==== EXTRACT ====

To aid in complying with GDPR -- formally known as the General Data Protection Regulation -- Microsoft offers a variety of tools and features supported by SQL Server and its cloud-based Azure SQL cousin.
In a recent webinar, Frederico Pravatta Rezende, a senior product marketing manager at the software vendor, outlined the available Microsoft GDPR compliance options and discussed how they can help meet the law's strict data privacy and security standards. The stakes are high, Rezende noted.
The new regulation, which will take effect on May 25, 2018, covers organizations based in the EU and companies located elsewhere that do business with residents of EU countries. Businesses that fail to comply with the GDPR rules can be fined up to €20 million or 4% of their annual global revenue -- whichever amount is greater. Also, customers may be less likely to want to do business with a company that is perceived as being careless with their personal information.
When it comes to keeping personal data that's stored in SQL Server systems safe -- and complying with GDPR -- Rezende suggested a four-pronged plan of attack for database administrators (DBAs) in the webinar and an associated blog post.
Identify what personal data you have and where it resides in your databases. The Microsoft GDPR compliance strategy starts with categorizing personal data via the use of SQL Data Discovery & Classification, a tool built into SQL Server Management Studio (SSMS). The tool scans databases and identifies columns that may contain sensitive data. It then recommends sensitivity classifications based on the findings, Rezende said.

====

COMPLETE THE FOLLOWING:
- A) Could you condense the paragraph in the article on Microsoft's GDPR tools that begins "The new regulation, which will take effect" into a short bulleted list that keeps its main facts?
- B) Can you quote the article on Microsoft's GDPR tools word for word, starting with "To aid in complying" and going on through "Azure SQL cousin."?
- C) Can you continue the article on Microsoft's GDPR tools, picking up right after its last sentence?

==== GIVEN INFORMATION ====

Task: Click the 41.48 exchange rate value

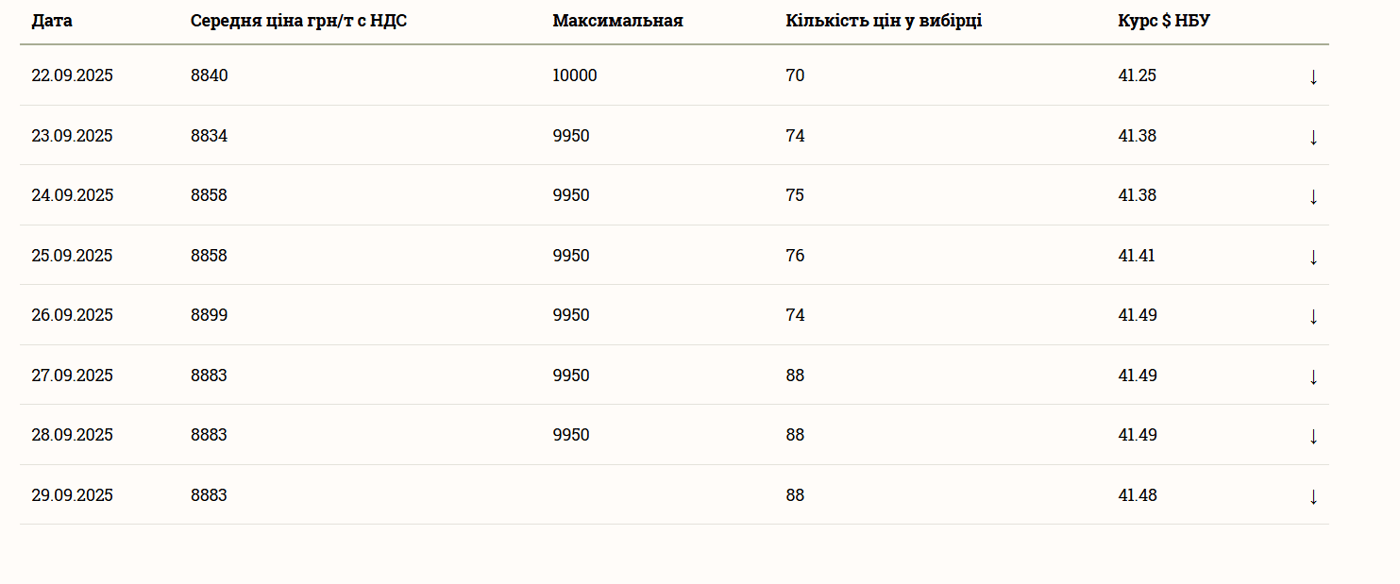Action: point(1137,495)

====

OUTPUTS BY TASK:
- A)
- The regulation takes effect on May 25, 2018.
- It covers organizations based in the EU and companies elsewhere that do business with residents of EU countries.
- Companies that fail to comply can be fined up to €20 million or 4% of annual global revenue, whichever is greater.
- Customers may be less willing to do business with a company seen as careless with their personal information.

- B)
To aid in complying with GDPR -- formally known as the General Data Protection Regulation -- Microsoft offers a variety of tools and features supported by SQL Server and its cloud-based Azure SQL cousin.

- C)
As a result, DBAs are able to categorize personal data within a database faster and with less effort than if they had to examine the data manually. Columns that require more advanced auditing and protection can be tagged with labels and ranked on how sensitive the data they contain is.
Additionally, the sensitivity of query result sets can be calculated in real time, making the auditing process more efficient, according to Rezende. Reports generated by SQL Data Discovery & Classification can be viewed in a dashboard or an Excel spreadsheet.
Manage how personal data is accessed and used. Dynamic data masking, which was added in SQL Server 2016, enables DBAs to control who can -- and more importantly, who can't -- access sensitive data, Rezende said. End users who lack proper authorization and access privileges can't read the masked data because elements of it are hidden from them. Data masking can be applied in real time and is also supported in Azure SQL Database.
Similarly, row-level security, another feature introduced in SQL Server 2016, gives DBAs control over specific rows in database tables. It enforces logic to restrict access to rows inside the database itself, as part of the schema that is bound to a table, and does filtering of rows in multi-tenant applications to prevent unauthorized access, Rezende said.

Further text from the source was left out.